The form and parameters of this function are arbitrary, and there is no significance behind the choice of quadratic or cubic powers of λ. The function was chosen simply to provide face validity with the interpretation of λ, so that it had the following required properties: when λ=0, Equation (1) yields D (the value when fully depressed); λ=0.5 gives N and λ=1 gives M. Intermediate values of λ give a smooth curve with the desired ‘mixed’ values, corresponding to milder states of mania or depression, as shown in Figure 2. Equation (1) is similar in structure and in some detail to the expression utilised by Bauer et al (2005). As before, in the Monte Carlo simulation Equation (1) is not applied deterministically but is subject to small random variation in the parameters N, D and M, implemented in the model by sampling from a uniform distribution.
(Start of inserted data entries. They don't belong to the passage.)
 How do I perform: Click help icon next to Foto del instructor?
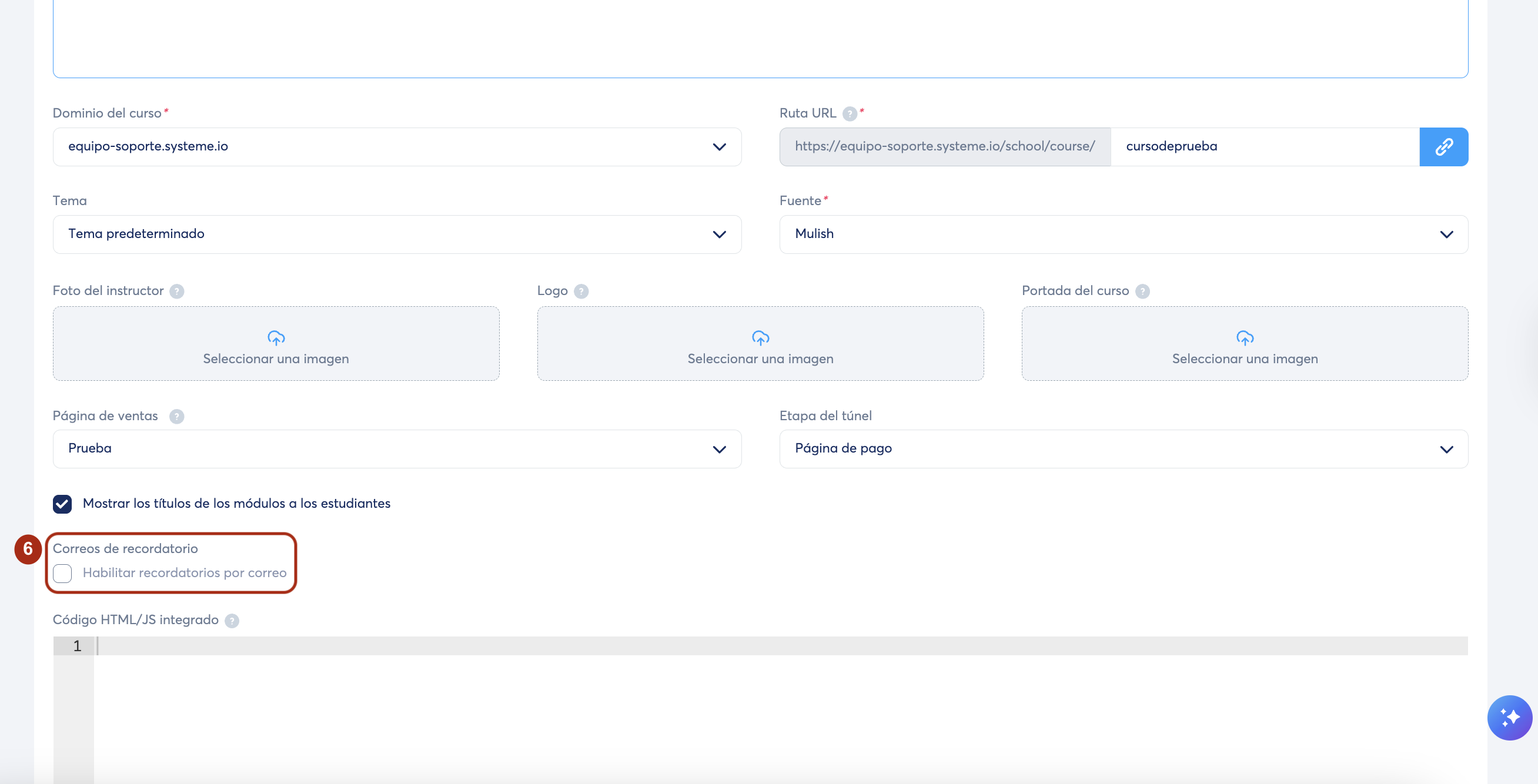pos(177,291)
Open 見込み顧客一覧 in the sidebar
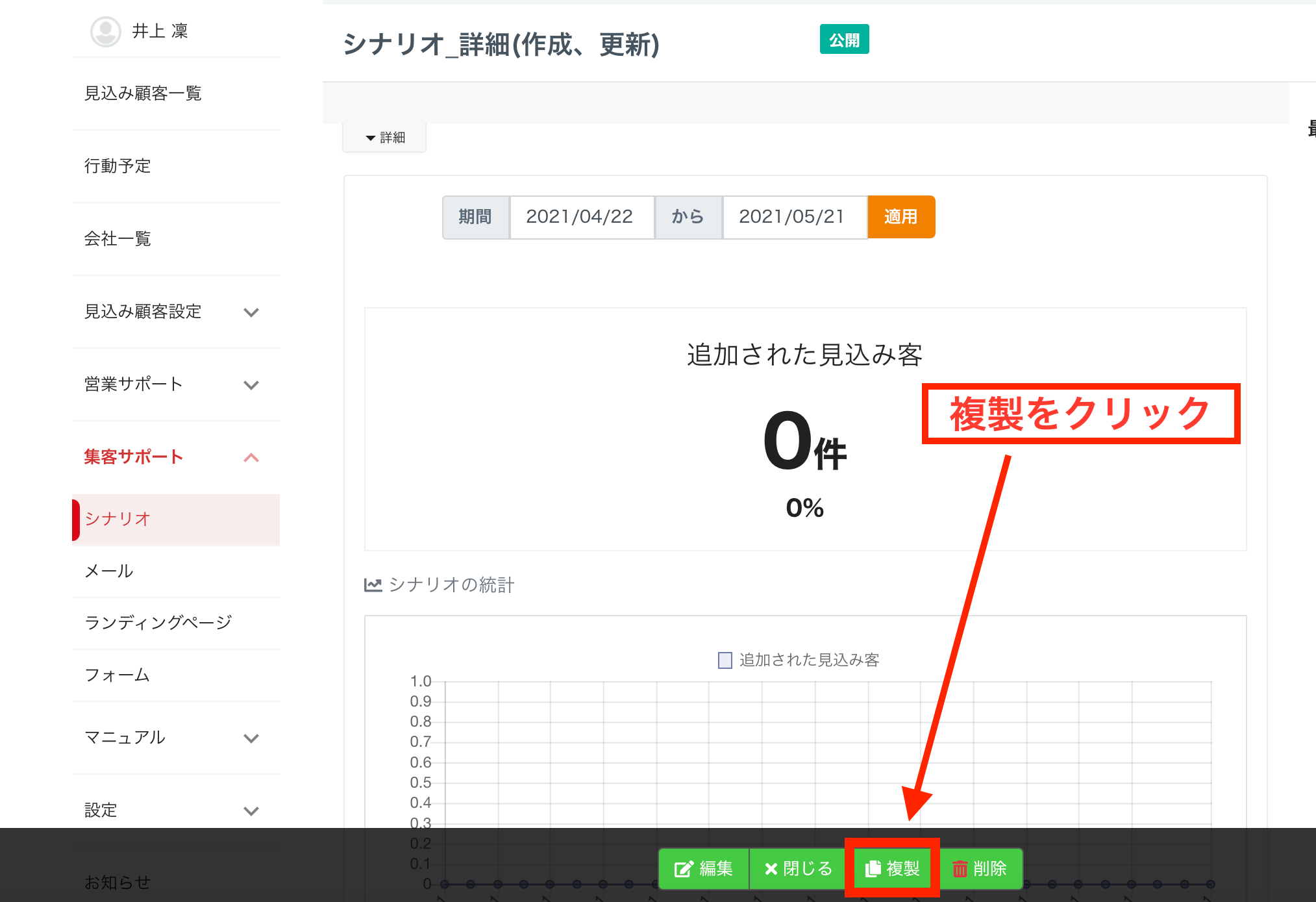The width and height of the screenshot is (1316, 902). click(x=143, y=94)
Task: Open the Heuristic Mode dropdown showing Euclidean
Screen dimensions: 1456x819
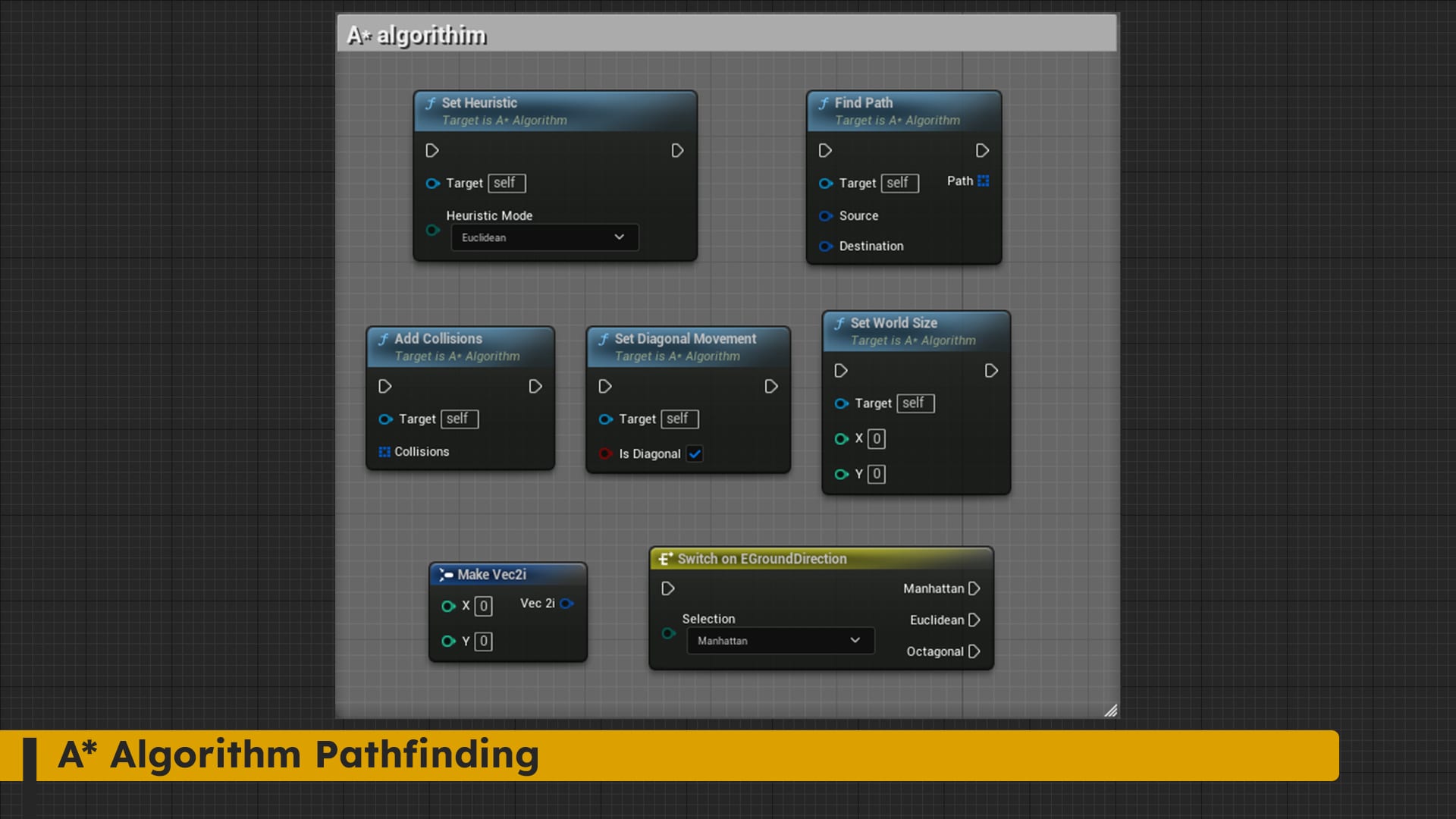Action: [x=544, y=237]
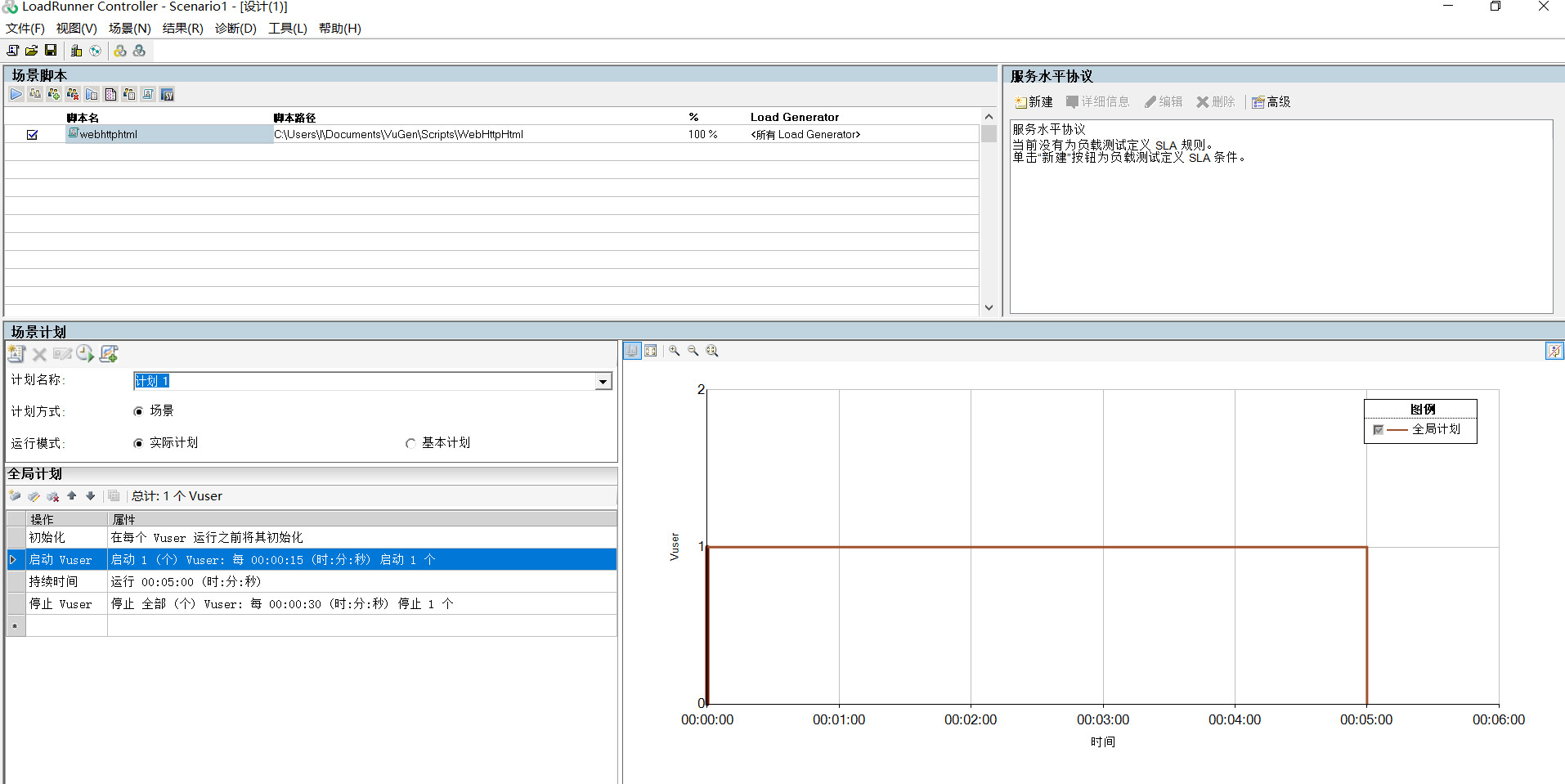
Task: Open the 诊断(D) menu
Action: (234, 28)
For example, a person who says they normally sleep 7 h a night may in practice sleep for anything between 6 and 8 h, irrespective of their mental health status.

Figure 2
figure 2

Time spent asleep in different mood states.

By way of illustration, consider sleep pattern, which is known to be affected in BD (Morriss, 2004). Suppose that over a 24-h period, a person sleeps (on average) for 6 h when they are in good health, for 10 h when they are very depressed and for 4 h when they are very manic: thus N=6, D=10 and M=4. Figure 2 shows the mapping between the mood states and hours of sleep. It can clearly be seen from Figure 2 that the time spent asleep oscillates on a daily basis, but overall decreases nonlinearly from N to M as λ increases from 0.5 to 1.0, and increases from N to D as λ decreases from 0.5 to 0.0, as would be expected, since patients tend to sleep longer when depressed and less when manic (Morriss, 2004).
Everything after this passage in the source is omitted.